Copy the records below without altering a single word.

▸ **Source records**:
▽

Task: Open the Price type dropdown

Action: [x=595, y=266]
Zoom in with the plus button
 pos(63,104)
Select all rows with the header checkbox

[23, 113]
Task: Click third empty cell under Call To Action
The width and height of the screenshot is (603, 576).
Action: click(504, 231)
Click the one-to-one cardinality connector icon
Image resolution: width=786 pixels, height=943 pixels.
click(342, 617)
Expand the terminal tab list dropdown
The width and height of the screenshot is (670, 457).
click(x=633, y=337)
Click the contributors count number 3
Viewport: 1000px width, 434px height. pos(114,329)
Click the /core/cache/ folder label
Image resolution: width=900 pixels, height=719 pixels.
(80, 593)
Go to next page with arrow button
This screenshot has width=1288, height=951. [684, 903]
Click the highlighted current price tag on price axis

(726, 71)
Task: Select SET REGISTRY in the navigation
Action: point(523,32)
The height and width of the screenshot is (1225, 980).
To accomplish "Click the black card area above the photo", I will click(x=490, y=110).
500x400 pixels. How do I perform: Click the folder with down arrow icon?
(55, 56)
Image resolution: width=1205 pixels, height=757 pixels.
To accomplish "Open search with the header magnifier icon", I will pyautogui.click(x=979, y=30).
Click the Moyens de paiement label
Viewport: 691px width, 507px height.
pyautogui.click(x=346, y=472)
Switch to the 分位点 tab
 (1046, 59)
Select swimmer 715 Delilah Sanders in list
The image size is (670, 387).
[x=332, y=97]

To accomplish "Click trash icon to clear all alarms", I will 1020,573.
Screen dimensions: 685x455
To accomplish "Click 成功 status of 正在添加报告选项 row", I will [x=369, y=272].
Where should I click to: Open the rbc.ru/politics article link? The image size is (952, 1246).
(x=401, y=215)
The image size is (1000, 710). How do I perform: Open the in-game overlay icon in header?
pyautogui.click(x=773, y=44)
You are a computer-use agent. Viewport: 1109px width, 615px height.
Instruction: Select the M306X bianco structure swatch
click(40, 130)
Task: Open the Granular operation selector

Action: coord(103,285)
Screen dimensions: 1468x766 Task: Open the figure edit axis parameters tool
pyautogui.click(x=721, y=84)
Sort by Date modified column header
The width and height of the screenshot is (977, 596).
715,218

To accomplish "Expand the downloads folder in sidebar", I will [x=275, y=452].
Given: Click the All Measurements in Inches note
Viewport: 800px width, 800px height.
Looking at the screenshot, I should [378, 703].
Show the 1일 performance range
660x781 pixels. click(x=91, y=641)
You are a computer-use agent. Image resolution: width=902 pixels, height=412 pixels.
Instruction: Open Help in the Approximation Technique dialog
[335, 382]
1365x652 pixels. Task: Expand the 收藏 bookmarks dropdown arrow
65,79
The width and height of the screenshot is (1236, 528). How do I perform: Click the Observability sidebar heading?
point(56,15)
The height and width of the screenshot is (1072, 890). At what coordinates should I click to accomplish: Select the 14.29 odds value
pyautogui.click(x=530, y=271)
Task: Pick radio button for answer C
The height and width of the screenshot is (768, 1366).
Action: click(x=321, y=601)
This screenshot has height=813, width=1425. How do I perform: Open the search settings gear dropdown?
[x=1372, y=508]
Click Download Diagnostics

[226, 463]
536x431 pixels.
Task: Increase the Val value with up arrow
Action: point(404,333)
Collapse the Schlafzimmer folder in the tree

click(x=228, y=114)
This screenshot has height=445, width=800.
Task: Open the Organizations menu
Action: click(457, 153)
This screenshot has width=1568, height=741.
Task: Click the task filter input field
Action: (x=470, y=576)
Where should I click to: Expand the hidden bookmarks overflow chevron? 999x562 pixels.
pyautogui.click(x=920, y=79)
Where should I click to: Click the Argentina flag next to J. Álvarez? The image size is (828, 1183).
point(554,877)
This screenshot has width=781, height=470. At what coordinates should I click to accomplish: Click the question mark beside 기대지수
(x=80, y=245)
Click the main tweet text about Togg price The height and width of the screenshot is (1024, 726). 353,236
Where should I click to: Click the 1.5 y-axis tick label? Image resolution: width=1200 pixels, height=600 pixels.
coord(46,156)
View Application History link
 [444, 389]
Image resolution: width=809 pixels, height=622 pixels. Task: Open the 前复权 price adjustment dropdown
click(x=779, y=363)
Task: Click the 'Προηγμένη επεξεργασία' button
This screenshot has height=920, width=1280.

△

▸ **Response for this exercise**:
Task: Open the Price type dropdown

Action: [x=595, y=266]
Zoom in with the plus button
 pos(63,104)
Select all rows with the header checkbox

[23, 113]
Task: Click third empty cell under Call To Action
The width and height of the screenshot is (603, 576).
Action: click(504, 231)
Click the one-to-one cardinality connector icon
Image resolution: width=786 pixels, height=943 pixels.
click(342, 617)
Expand the terminal tab list dropdown
The width and height of the screenshot is (670, 457).
click(x=633, y=337)
Click the contributors count number 3
Viewport: 1000px width, 434px height. pos(114,329)
Click the /core/cache/ folder label
Image resolution: width=900 pixels, height=719 pixels.
(80, 593)
Go to next page with arrow button
This screenshot has width=1288, height=951. [684, 903]
Click the highlighted current price tag on price axis

(726, 71)
Task: Select SET REGISTRY in the navigation
Action: point(523,32)
The height and width of the screenshot is (1225, 980).
To accomplish "Click the black card area above the photo", I will click(x=490, y=110).
500x400 pixels. How do I perform: Click the folder with down arrow icon?
(55, 56)
Image resolution: width=1205 pixels, height=757 pixels.
To accomplish "Open search with the header magnifier icon", I will pyautogui.click(x=979, y=30).
Click the Moyens de paiement label
Viewport: 691px width, 507px height.
pyautogui.click(x=346, y=472)
Switch to the 分位点 tab
 (1046, 59)
Select swimmer 715 Delilah Sanders in list
The image size is (670, 387).
[x=332, y=97]

To accomplish "Click trash icon to clear all alarms", I will 1020,573.
Screen dimensions: 685x455
To accomplish "Click 成功 status of 正在添加报告选项 row", I will [x=369, y=272].
Where should I click to: Open the rbc.ru/politics article link? The image size is (952, 1246).
(x=401, y=215)
The image size is (1000, 710). How do I perform: Open the in-game overlay icon in header?
pyautogui.click(x=773, y=44)
You are a computer-use agent. Viewport: 1109px width, 615px height.
Instruction: Select the M306X bianco structure swatch
click(40, 130)
Task: Open the Granular operation selector

Action: coord(103,285)
Screen dimensions: 1468x766 Task: Open the figure edit axis parameters tool
pyautogui.click(x=721, y=84)
Sort by Date modified column header
The width and height of the screenshot is (977, 596).
715,218

To accomplish "Expand the downloads folder in sidebar", I will [x=275, y=452].
Given: Click the All Measurements in Inches note
Viewport: 800px width, 800px height.
Looking at the screenshot, I should [378, 703].
Show the 1일 performance range
660x781 pixels. click(x=91, y=641)
You are a computer-use agent. Image resolution: width=902 pixels, height=412 pixels.
Instruction: Open Help in the Approximation Technique dialog
[335, 382]
1365x652 pixels. Task: Expand the 收藏 bookmarks dropdown arrow
65,79
The width and height of the screenshot is (1236, 528). How do I perform: Click the Observability sidebar heading?
point(56,15)
The height and width of the screenshot is (1072, 890). At what coordinates should I click to accomplish: Select the 14.29 odds value
pyautogui.click(x=530, y=271)
Task: Pick radio button for answer C
The height and width of the screenshot is (768, 1366).
Action: click(x=321, y=601)
This screenshot has height=813, width=1425. How do I perform: Open the search settings gear dropdown?
[x=1372, y=508]
Click Download Diagnostics

[226, 463]
536x431 pixels.
Task: Increase the Val value with up arrow
Action: point(404,333)
Collapse the Schlafzimmer folder in the tree

click(x=228, y=114)
This screenshot has height=445, width=800.
Task: Open the Organizations menu
Action: click(457, 153)
This screenshot has width=1568, height=741.
Task: Click the task filter input field
Action: (x=470, y=576)
Where should I click to: Expand the hidden bookmarks overflow chevron? 999x562 pixels.
pyautogui.click(x=920, y=79)
Where should I click to: Click the Argentina flag next to J. Álvarez? The image size is (828, 1183).
point(554,877)
This screenshot has width=781, height=470. At what coordinates should I click to accomplish: Click the question mark beside 기대지수
(x=80, y=245)
Click the main tweet text about Togg price The height and width of the screenshot is (1024, 726). 353,236
Where should I click to: Click the 1.5 y-axis tick label? Image resolution: width=1200 pixels, height=600 pixels.
coord(46,156)
View Application History link
 [444, 389]
Image resolution: width=809 pixels, height=622 pixels. Task: Open the 前复权 price adjustment dropdown
click(x=779, y=363)
Task: Click the 'Προηγμένη επεξεργασία' button
This screenshot has height=920, width=1280.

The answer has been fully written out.